One of the most surprising instances was I Pity the Tool, a show on DIY Network following Mr. T renovating homes — it lasted one episode. Another is Mr. T: The Video Game, which was imagined as a cartoonish take on the actor’s life that would see him fighting Nazis across the world. It was never completed and was subsequently abandoned.
Mr. T on Dancing With the Stars
Mr. T is undoubtedly a huge star, so it makes sense that he was eventually sought out for ABC’s hit dance competition series Dancing With the Stars in 2017. One of the last high-profile jobs for the ‘80s superstar, Mr. T was partnered up with Kym Herjavec during the show’s 24th season.
Competing alongside Saturday Night Live alum Chris Kattan, Olympic skater Nancy Kerrigan and actress Charo, Mr. T didn’t make it very far into the show. He and his partner were voted off third, ending up in 10th place after just a few episodes of competition.
Mr. T's Later Years
Now in his late 60s, Mr. T lives the life he deserves. It’s the final transition for him: After a lifetime of hard work across film, television, sports and stage, the ‘80s icon now lives as a born-again Christian with a loving family and a comfortable lifestyle.
Happily married since 1971, Mr. T has three children: two daughters and a son (the latter from a previous marriage). One of his daughters makes her living as a comedian, performing under the name Erica Clark (after her mother’s maiden name) instead of Erica T or Erica Tureaud.
Mr. T Today
In 2019, not much is seen or heard from Mr. T. He experienced a brief resurgence in popularity when the Snapchat-style Mr. T App was released in the mid-2010s, but — as with most things online — the chatter died down in no time at all.
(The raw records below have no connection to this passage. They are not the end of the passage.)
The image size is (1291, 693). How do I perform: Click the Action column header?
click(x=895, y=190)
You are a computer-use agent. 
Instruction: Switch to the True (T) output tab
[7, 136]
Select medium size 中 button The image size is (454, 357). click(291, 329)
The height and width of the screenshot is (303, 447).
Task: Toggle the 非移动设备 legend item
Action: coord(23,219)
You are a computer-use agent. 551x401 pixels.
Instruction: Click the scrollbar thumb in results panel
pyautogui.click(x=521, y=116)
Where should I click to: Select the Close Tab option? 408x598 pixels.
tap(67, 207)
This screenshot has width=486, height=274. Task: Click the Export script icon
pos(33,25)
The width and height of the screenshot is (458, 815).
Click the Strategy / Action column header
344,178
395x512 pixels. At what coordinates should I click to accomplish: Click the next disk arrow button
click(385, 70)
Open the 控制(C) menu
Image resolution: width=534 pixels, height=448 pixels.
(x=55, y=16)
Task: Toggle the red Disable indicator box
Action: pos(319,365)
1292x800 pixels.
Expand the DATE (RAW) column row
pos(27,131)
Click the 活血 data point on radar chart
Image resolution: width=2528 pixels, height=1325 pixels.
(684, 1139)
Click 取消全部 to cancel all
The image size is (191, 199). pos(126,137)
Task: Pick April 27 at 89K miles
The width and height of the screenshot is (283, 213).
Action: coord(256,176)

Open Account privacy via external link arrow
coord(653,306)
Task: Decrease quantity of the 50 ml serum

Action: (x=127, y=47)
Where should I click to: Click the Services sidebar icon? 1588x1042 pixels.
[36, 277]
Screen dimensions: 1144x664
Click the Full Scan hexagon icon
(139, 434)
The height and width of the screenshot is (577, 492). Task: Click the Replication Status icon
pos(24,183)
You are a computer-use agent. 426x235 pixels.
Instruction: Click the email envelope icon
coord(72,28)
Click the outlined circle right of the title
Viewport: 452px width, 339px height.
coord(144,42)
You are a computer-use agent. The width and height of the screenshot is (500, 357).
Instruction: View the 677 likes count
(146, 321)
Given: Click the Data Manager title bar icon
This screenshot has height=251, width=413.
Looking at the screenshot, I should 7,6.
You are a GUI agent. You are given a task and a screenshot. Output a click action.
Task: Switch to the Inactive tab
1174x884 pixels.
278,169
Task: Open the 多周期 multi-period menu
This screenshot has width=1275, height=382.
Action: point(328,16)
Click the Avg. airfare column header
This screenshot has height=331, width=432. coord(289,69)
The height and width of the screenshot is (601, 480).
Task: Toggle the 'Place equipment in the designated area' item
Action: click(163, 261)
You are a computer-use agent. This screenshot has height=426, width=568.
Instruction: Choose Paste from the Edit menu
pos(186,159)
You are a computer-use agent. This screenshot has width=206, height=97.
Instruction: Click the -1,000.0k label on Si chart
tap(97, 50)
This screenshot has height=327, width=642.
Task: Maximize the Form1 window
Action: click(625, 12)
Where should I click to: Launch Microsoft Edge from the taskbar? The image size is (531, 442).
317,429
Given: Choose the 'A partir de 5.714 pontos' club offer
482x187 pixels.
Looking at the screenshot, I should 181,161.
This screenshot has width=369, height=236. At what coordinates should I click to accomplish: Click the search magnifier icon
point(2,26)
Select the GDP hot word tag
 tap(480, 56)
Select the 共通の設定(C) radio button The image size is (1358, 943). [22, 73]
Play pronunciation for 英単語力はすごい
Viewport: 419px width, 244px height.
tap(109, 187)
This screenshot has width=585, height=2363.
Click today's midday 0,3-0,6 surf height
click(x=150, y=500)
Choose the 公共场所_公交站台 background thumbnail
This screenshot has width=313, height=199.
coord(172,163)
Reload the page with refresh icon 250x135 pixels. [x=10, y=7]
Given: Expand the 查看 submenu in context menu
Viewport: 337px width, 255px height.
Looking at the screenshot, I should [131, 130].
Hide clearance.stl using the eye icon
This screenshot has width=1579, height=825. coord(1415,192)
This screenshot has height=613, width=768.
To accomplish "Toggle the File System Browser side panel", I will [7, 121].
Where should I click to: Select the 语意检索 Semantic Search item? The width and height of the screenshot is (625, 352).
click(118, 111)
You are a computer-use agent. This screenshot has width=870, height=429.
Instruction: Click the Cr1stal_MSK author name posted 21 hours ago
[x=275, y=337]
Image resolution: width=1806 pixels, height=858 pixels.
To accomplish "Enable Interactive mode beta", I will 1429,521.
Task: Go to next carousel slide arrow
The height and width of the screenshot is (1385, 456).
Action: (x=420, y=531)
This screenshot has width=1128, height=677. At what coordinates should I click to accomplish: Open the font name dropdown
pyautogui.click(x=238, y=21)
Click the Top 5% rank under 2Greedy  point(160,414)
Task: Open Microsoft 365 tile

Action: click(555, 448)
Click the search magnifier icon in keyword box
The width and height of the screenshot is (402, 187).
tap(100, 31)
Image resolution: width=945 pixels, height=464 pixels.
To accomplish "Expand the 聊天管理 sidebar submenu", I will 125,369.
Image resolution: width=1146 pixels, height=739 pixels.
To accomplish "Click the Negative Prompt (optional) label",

Truthfully, Mr. T has disappeared from the spotlight simply because he chose to. Being a present father and a loving husband is a noble goal, especially considering the fact that Mr. T was robbed of a father-son relationship when his father left his family all the way back in the 1970s.
Where to Find Him on Social Media
The best (and only) way to keep up with Mr. T today is to follow him on Twitter (@MrT) or YouTube. As is the case with many celebrities, social media provides the opportunity to receive updates from the man himself on a regular basis.
It’s here that Mr. T will probably be the most active going forward — at least until the next Mr. T-aissance, whenever that may be. Not to mention, his tweets are truly quite enjoyable, even if he doesn’t post that often. In the end, you shouldn’t pity him — Mr. T is doing just fine.